3. Sensibilizar os árbitros para decisões justas
independentemente das dinâmicas situacionais: os dados sugerem que o Erro
de Tempo Adicional (ATE) é maior em jogos decididos. Os árbitros tendem a
atribuir menos tempo adicional nestas situações, possivelmente devido a um viés
consciente ou inconsciente. Embora as Leis do Jogo (IFAB, 2023b) concedam aos
árbitros poder discricionário para gerir estas situações – a designada “lei do
bom senso” –, finalizar jogos desequilibrados mais cedo pode ser mal interpretado.

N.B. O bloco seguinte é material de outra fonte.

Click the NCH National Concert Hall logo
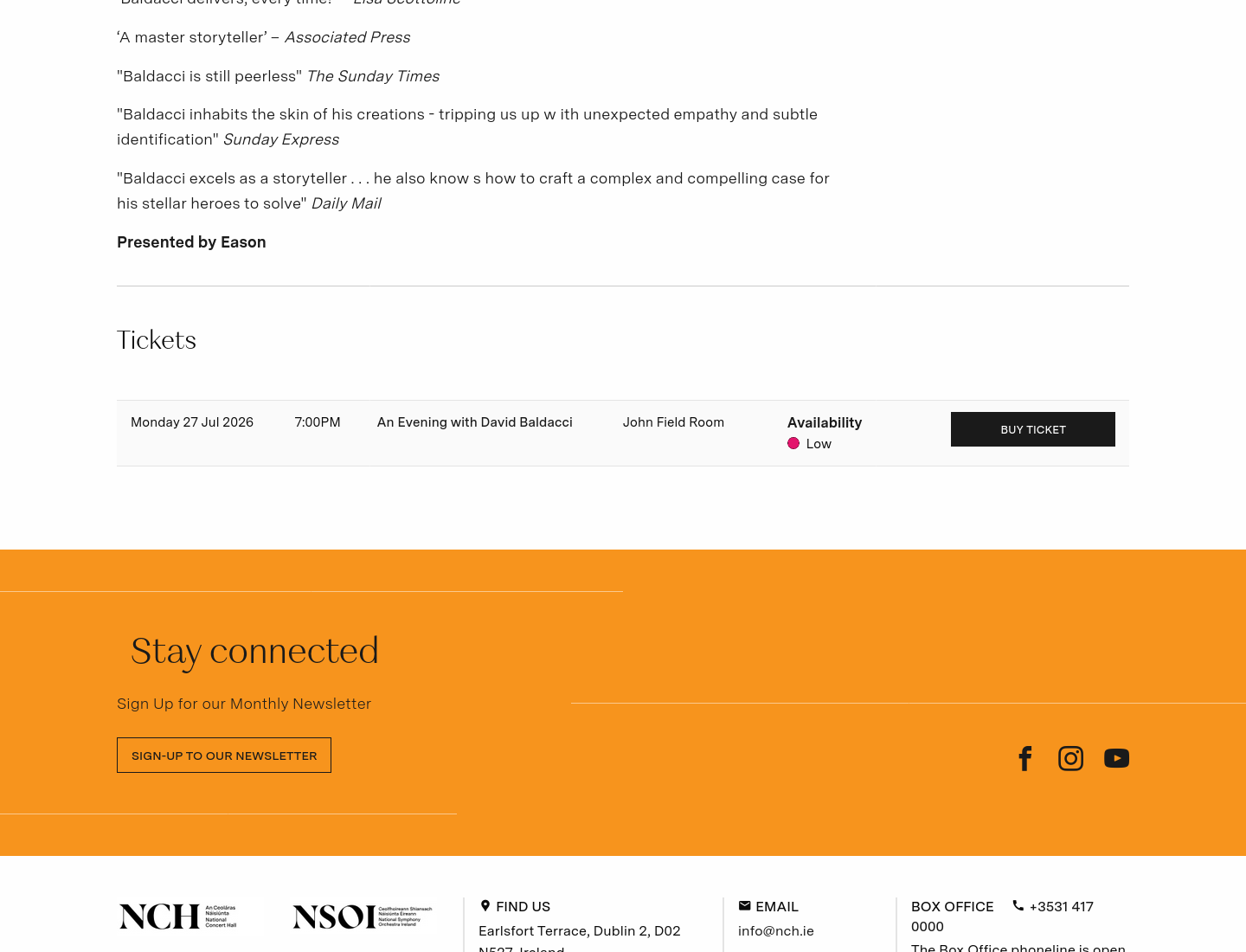coord(177,917)
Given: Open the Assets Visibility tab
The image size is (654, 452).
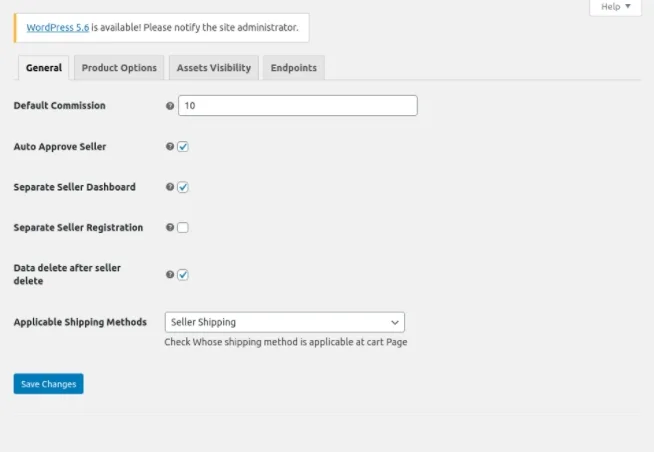Looking at the screenshot, I should click(x=214, y=68).
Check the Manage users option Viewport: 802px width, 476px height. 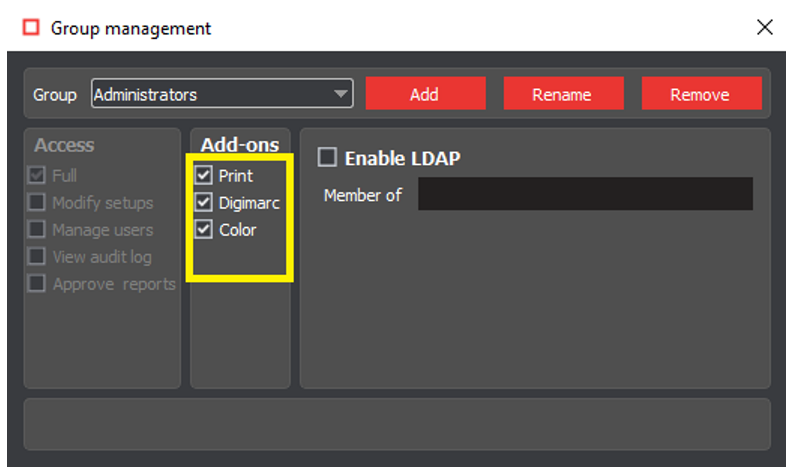tap(37, 229)
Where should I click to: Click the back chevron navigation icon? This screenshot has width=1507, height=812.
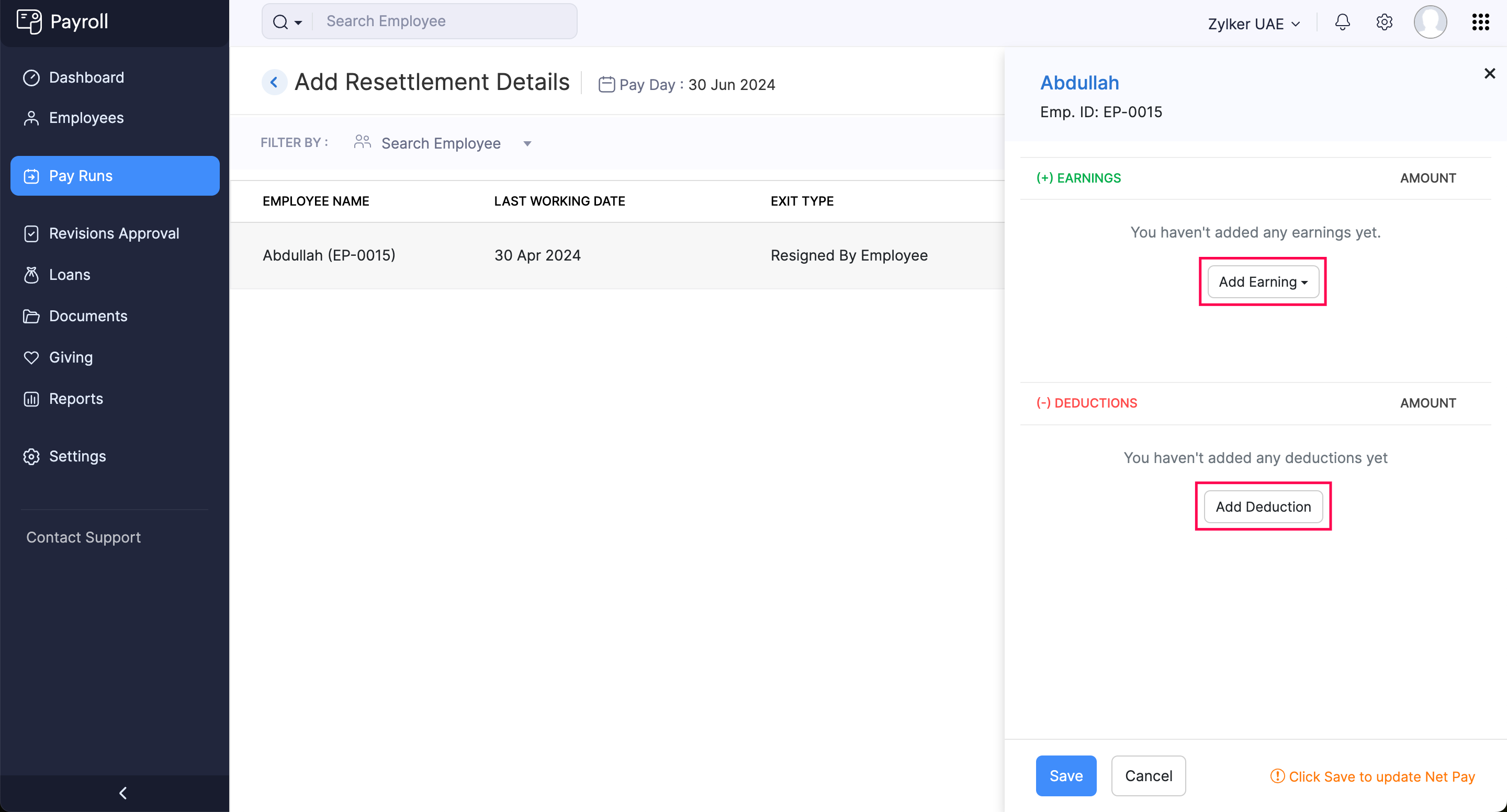(275, 82)
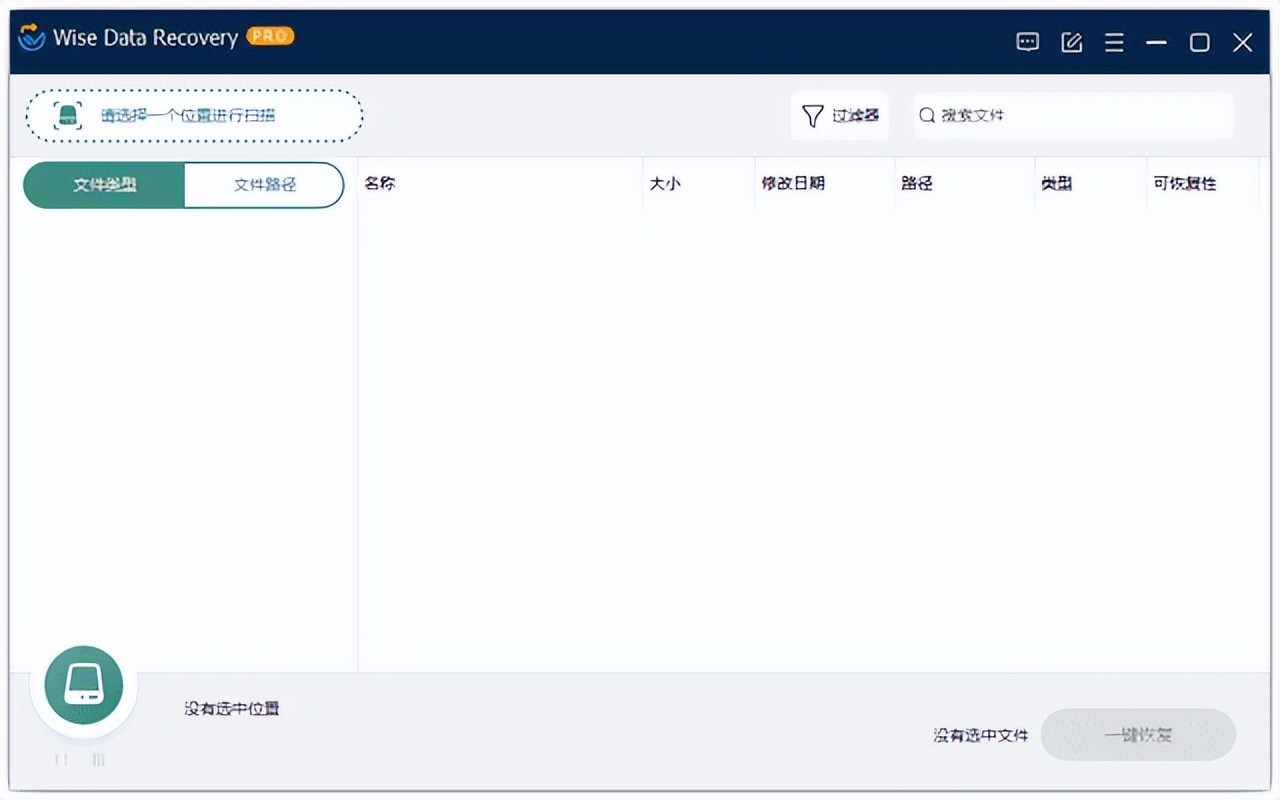This screenshot has height=800, width=1280.
Task: Click the PRO badge beside app title
Action: 269,36
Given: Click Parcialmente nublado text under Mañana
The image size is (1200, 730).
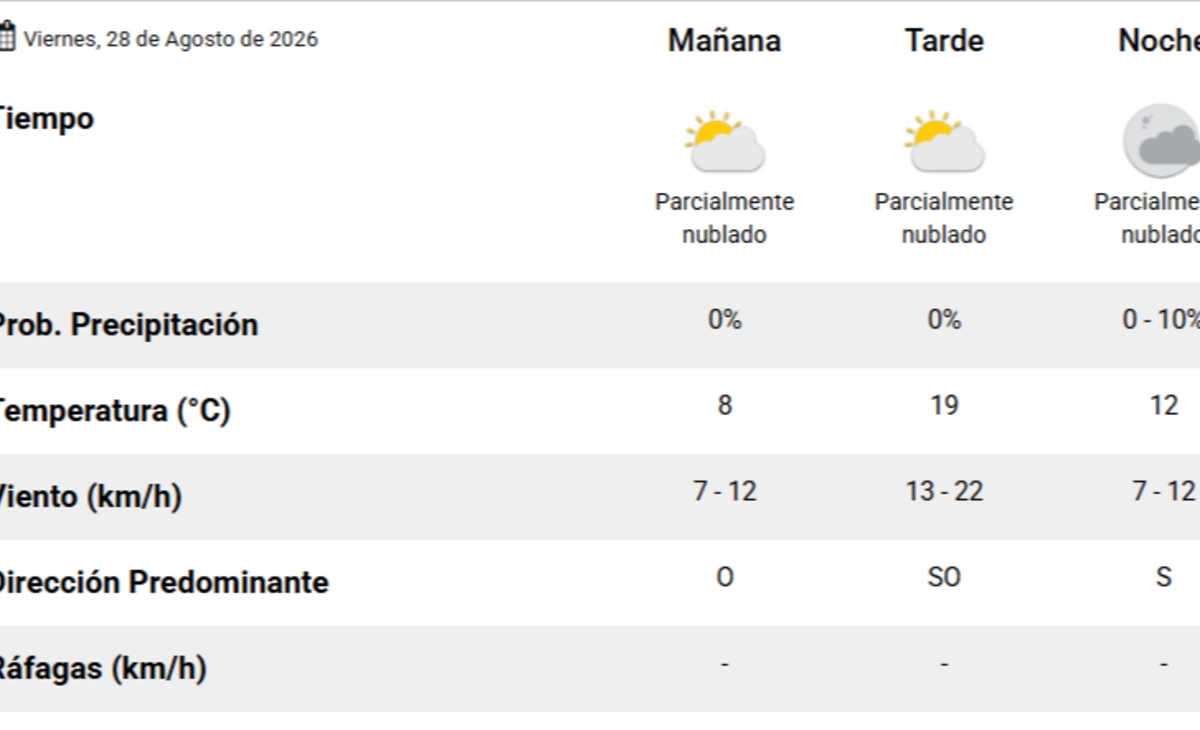Looking at the screenshot, I should coord(725,218).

Também foi observado que os árbitros atribuem tempos adicionais mais adequados
quando a equipa da casa ainda pode empatar, o que reflete uma ligeira tendência
a favor da equipa da casa. Recomenda-se que o treino dos árbitros inclua estratégias
para aumentar a precisão das decisões relativas ao tempo adicional, quer em
contextos de resultados desequilibrados, como ao equacionar o “fator casa”.
Conclusão
O estudo explorou o Tempo Adicional Calculado (CAT) e o
Erro de Tempo Adicional (ATE) na Bundesliga alemã. Verificou-se que os árbitros
frequentemente atribuem menos tempo adicional do que o sugerido pelas Leis de
Jogo. Na alocação desse tempo, priorizam interrupções como lesões, intervenções
do VAR e substituições, mas subestimam as celebrações de golo, apesar de estas
contribuírem significativamente para o tempo total de interrupções. Houve uma
tendência para atribuir menos tempo adicional em jogos com uma diferença de
golos superior a um no final do tempo regulamentar. Por outro lado, quando a
equipa da casa estava a perder por um golo, o tempo adicional foi ligeiramente
mais adequado, indiciando um ligeiro viés a favor da equipa da casa. Estes
resultados destacam a importância de melhorias na formação dos árbitros e nos
seus processos de tomada de decisão.
P.S.:
1- As ideias que constam neste texto foram originalmente
escritas pelos autores do artigo e, presentemente, traduzidas para a língua portuguesa;
2- Para melhor compreender as ideias acima referidas,
recomenda-se a leitura integral do artigo em questão;
3- As citações efetuadas nesta rubrica foram utilizadas pelos
autores do artigo, podendo o leitor encontrar as devidas referências na versão
original publicada na revista Science and Medicine in Football.